● WORK INSTRUCTIONS: An exact, complete copy of the entries is needed, with the pictures left out.

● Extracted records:

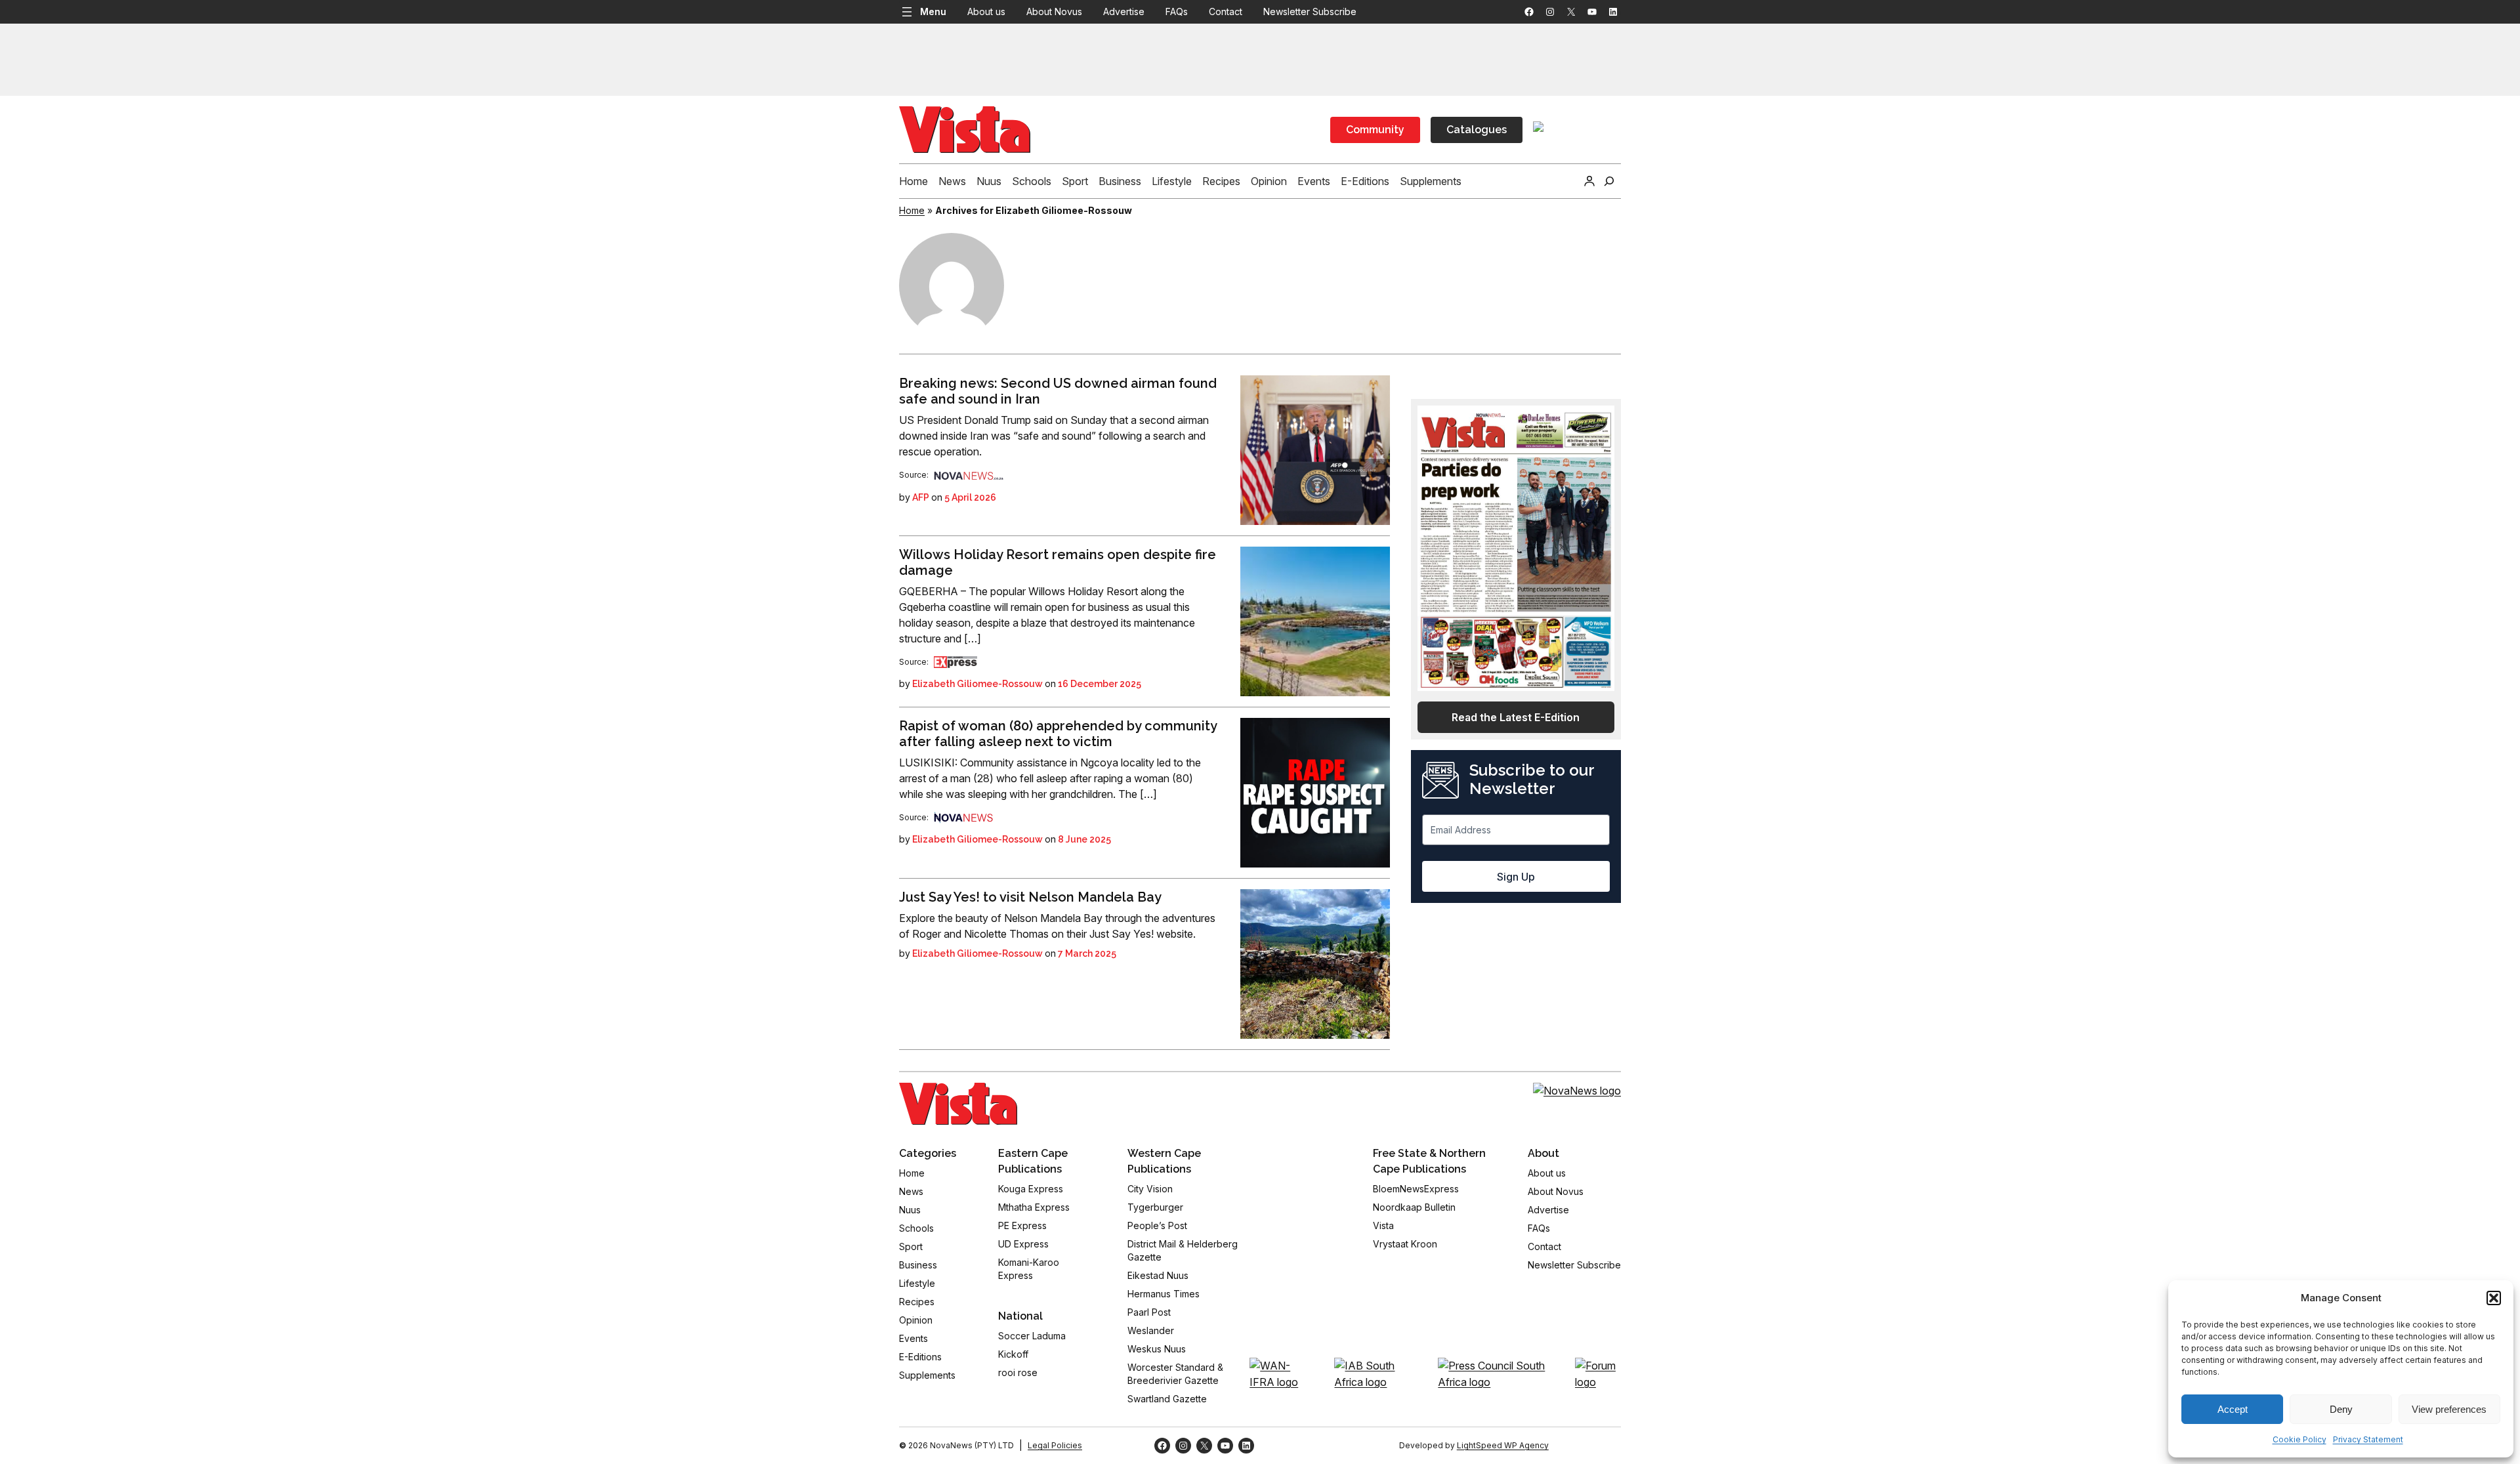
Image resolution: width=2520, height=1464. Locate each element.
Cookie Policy (2299, 1439)
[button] (2493, 1298)
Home (912, 210)
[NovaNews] (968, 475)
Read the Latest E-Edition (1516, 717)
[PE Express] (955, 662)
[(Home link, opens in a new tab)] (958, 1104)
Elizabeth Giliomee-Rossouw (977, 684)
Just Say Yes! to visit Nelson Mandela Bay (1030, 897)
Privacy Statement (2368, 1439)
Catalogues (1476, 129)
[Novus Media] (963, 817)
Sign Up (1516, 876)
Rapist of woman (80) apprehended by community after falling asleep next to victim (1058, 733)
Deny (2341, 1409)
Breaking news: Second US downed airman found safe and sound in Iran (1058, 391)
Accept (2232, 1409)
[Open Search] (1609, 181)
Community (1375, 129)
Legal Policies (1055, 1445)
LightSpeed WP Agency (1503, 1445)
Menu (933, 11)
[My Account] (1589, 181)
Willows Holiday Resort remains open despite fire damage (1057, 562)
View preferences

● TASK ANSWER:
Image resolution: width=2520, height=1464. Locate each element.
Cookie Policy (2299, 1439)
[button] (2493, 1298)
Home (912, 210)
[NovaNews] (968, 475)
Read the Latest E-Edition (1516, 717)
[PE Express] (955, 662)
[(Home link, opens in a new tab)] (958, 1104)
Elizabeth Giliomee-Rossouw (977, 684)
Just Say Yes! to visit Nelson Mandela Bay (1030, 897)
Privacy Statement (2368, 1439)
Catalogues (1476, 129)
[Novus Media] (963, 817)
Sign Up (1516, 876)
Rapist of woman (80) apprehended by community after falling asleep next to victim (1058, 733)
Deny (2341, 1409)
Breaking news: Second US downed airman found safe and sound in Iran (1058, 391)
Accept (2232, 1409)
[Open Search] (1609, 181)
Community (1375, 129)
Legal Policies (1055, 1445)
LightSpeed WP Agency (1503, 1445)
Menu (933, 11)
[My Account] (1589, 181)
Willows Holiday Resort remains open despite fire damage (1057, 562)
View preferences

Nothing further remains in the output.